A few things have inspired this post including a post from @msHMFL and then this account of a headteacher basically ‘conning’ his/her staff.
What does being a humane leader mean in the context of a school?
Remember what a full timetable of teaching with duties, is like
Whilst the lives are leaders involve different responsibilities and possibly more varied scenarios, these are not more important than a teacher’s. They are equally challenging and can be equally stressful. A tough class for 1 hour can be as stressful as a tough meeting for 1 hour but neither is more important. A leader that remembers this will have empathy and in turn will display humanity to a team. Without this, a hierarchical attitude will divide leadership & teaching staff. Not a good recipe.
‘Life’ doesn’t always conveniently occur in holiday time
Whilst teachers have more than the average person’s ‘holiday’ or I prefer to say ‘time out of the school building’, key life events do not always conveniently fall in these times. People need time off. The tricky aspect of this for a leader is what should be allowed/not allowed.
What is the humane solution to a request for time off?
If it were you in the position, what would you hope a leader would say to you?
Whilst leaders need to balance the good of the school community with that of individual needs, the humane approach pays dividends in terms of loyalty and future relations.
“Do what I say, not as I do”
Sometimes people in power tell their staff to do/not to do something and then do it themselves. For example, tell staff not to park in the disabled space in the front of the school, and then park in it themselves. Staff like to see that if there are rules or protocols in place then it applies to all. If there are caveats only based on position of power, respect is lost and again, the sense of empathy and humanity are lost.
Protecting your staff
Someone said to me “You don’t ever want to see your Headteacher panicking/upset, in the same way you never want to see your parent/s panicking/upset” . Leaders in schools should in some sense be a ‘buffer’ for staff. There are many things that teachers do not need to concern themselves about. Not because they don’t deserve to know about them, but it is the job of leaders to manage situations, so you get the best out of them.
Apologies for those who you who don’t watch this but it reminds me of a situation from the current TV series of ‘The Call Centre’. In a misunderstanding, a member of staff randomly announces to the call centre that she won’t be working with them anymore. It causes emotional scenes of ‘saying goodbye’ with some divisions as to what she’s been asked to do. Both the manager and the boss, Nev, can see that this kind of ‘announcement’ is not good for the morale of the team. Nev then takes action to speak to the team to set the record straight and to try to dispel any kind of division or change in motivation. He clearly knew that there are some things that should be dealt with in a particular way in order to protect his staff and their well-being. It isn’t about hiding realities but managing them.

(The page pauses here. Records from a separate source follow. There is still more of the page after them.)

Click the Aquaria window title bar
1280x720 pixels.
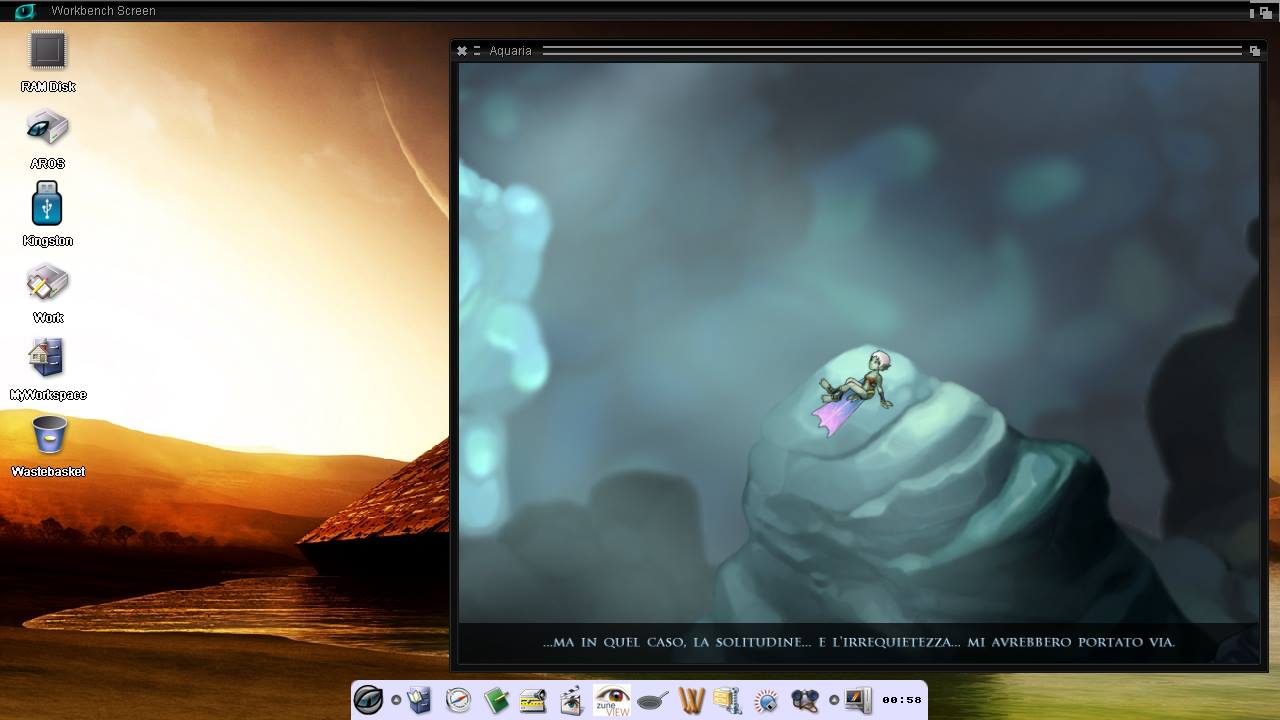click(x=890, y=50)
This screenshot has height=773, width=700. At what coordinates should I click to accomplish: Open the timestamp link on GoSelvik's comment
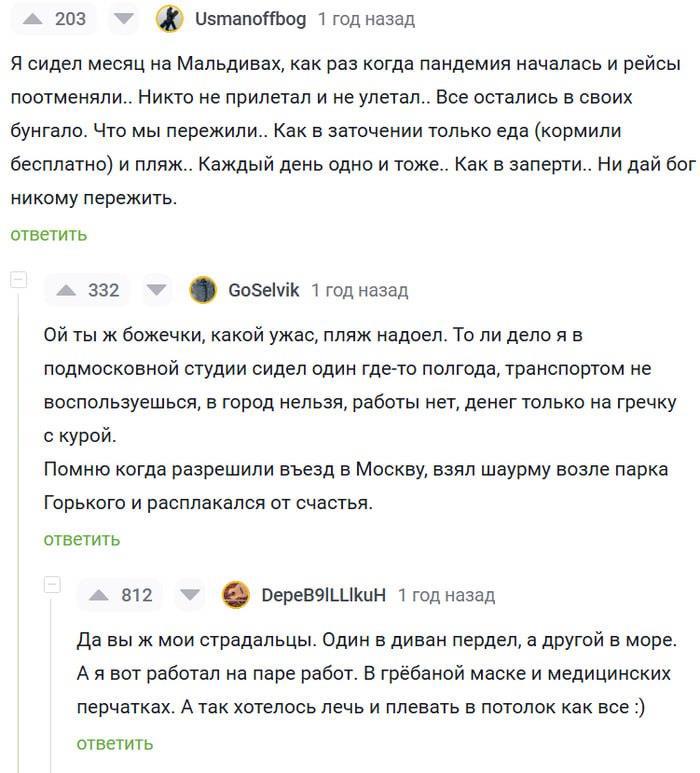(360, 290)
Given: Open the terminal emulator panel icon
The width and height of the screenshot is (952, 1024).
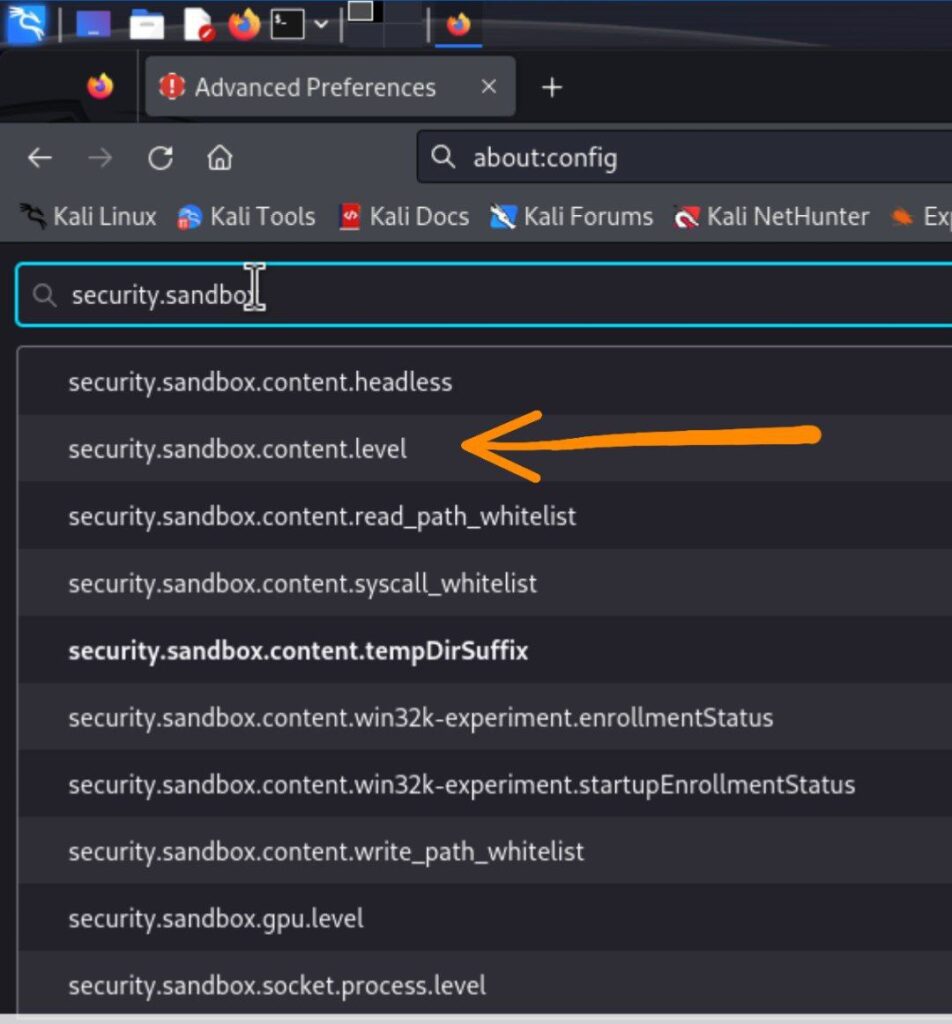Looking at the screenshot, I should pyautogui.click(x=287, y=24).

The benefits of humane leadership
I think the key benefit from humane leaderships is the trust that it develops. If people can see that you care and will understand anything that may affect them whilst at work. The concept of ‘multipliers’ comes in to play. If you trust staff to do their jobs and give them opportunities you will get “40%” more from them.
People will also start to form a team a feel a sense of belonging in the team. If you know you’re going to be treated humanely, you will be able to share the ups and downs of teaching and in turn become stronger in the collaborative support it brings.